Many want to try their hands at starting their own viticulture business, but the job, as with all things, is not as easy as it looks. The upstart costs of producing wine are astronomical, and it would not be easy to fund it. According to Rapid Loans, it is possible to work on an upstart vineyard if you manage to get an easy, fast cash loan. While a business upstart is an ideal way to use personal loans, you may need to wait some time before your investment bears fruit.
The Long Road to Success
While it is tempting to sell your house and to buy a vineyard instead, starting a viticulture business from scratch is tough work. You will first have to buy the property, and go through all the stresses of having to deal with real estate brokers and the like.
Then, you will have to hire professional wine farmers who will prepare the land for your first vines. It takes about a year to prepare the land fully, and another four to six years before your plants yield their first crop.
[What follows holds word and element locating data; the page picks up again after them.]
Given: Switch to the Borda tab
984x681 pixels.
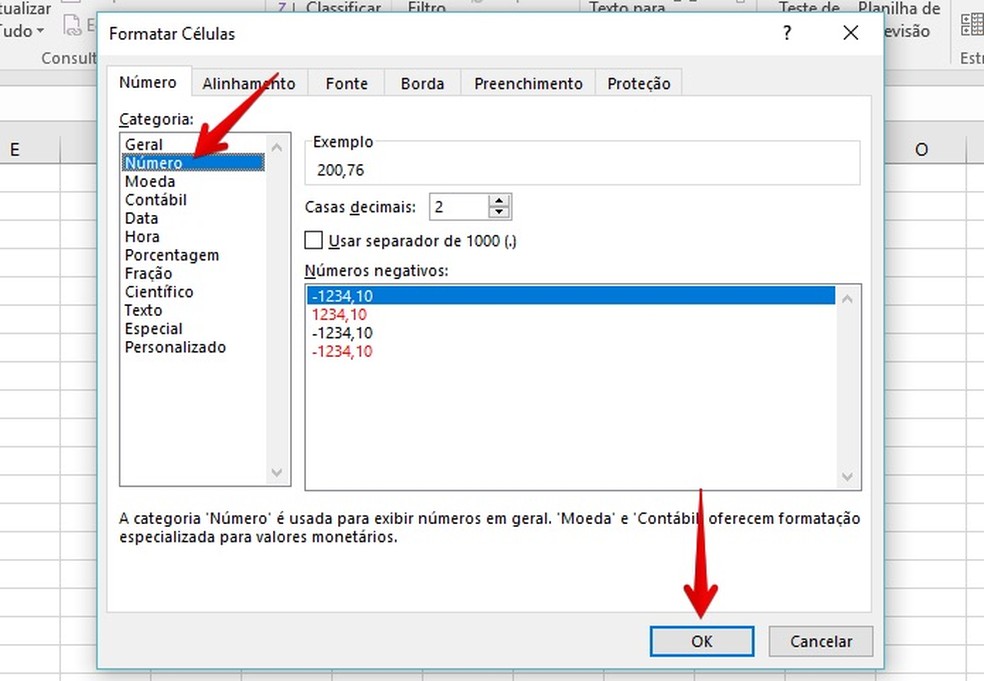Looking at the screenshot, I should click(x=422, y=83).

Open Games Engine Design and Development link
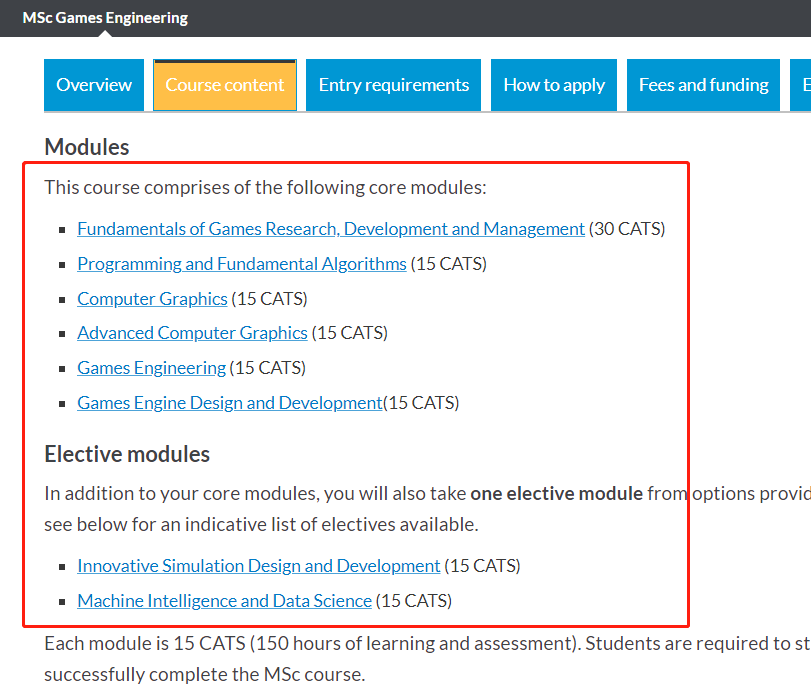pos(230,403)
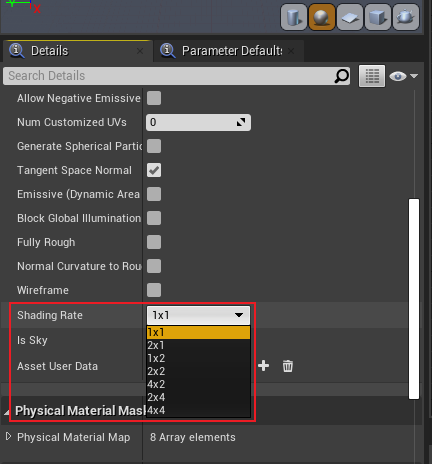Viewport: 432px width, 464px height.
Task: Select the sphere preview shape icon
Action: [322, 17]
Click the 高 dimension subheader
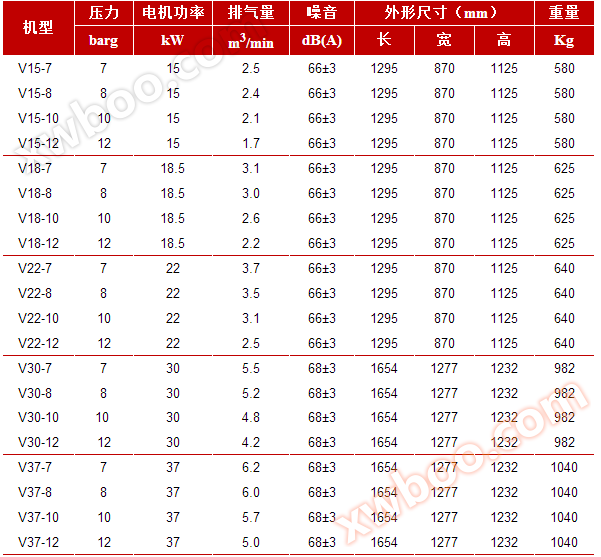 [504, 41]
After that, you will have to age your wine for about 18 months before it is possible to have it bottled, shipped, and sold. On average, you will have to wait at least seven years until you start earning any profits.
Taking the First Steps
Still, viticulture is a profitable business if you have realistic expectations. You can purchase a vineyard for a more affordable price than what it was in the past, spending between $50,000 to $150,000 a hectare for a vineyard.
With enough patience, you will be on the fast track to owning your own viticulture business. It just may take some time until you see real results.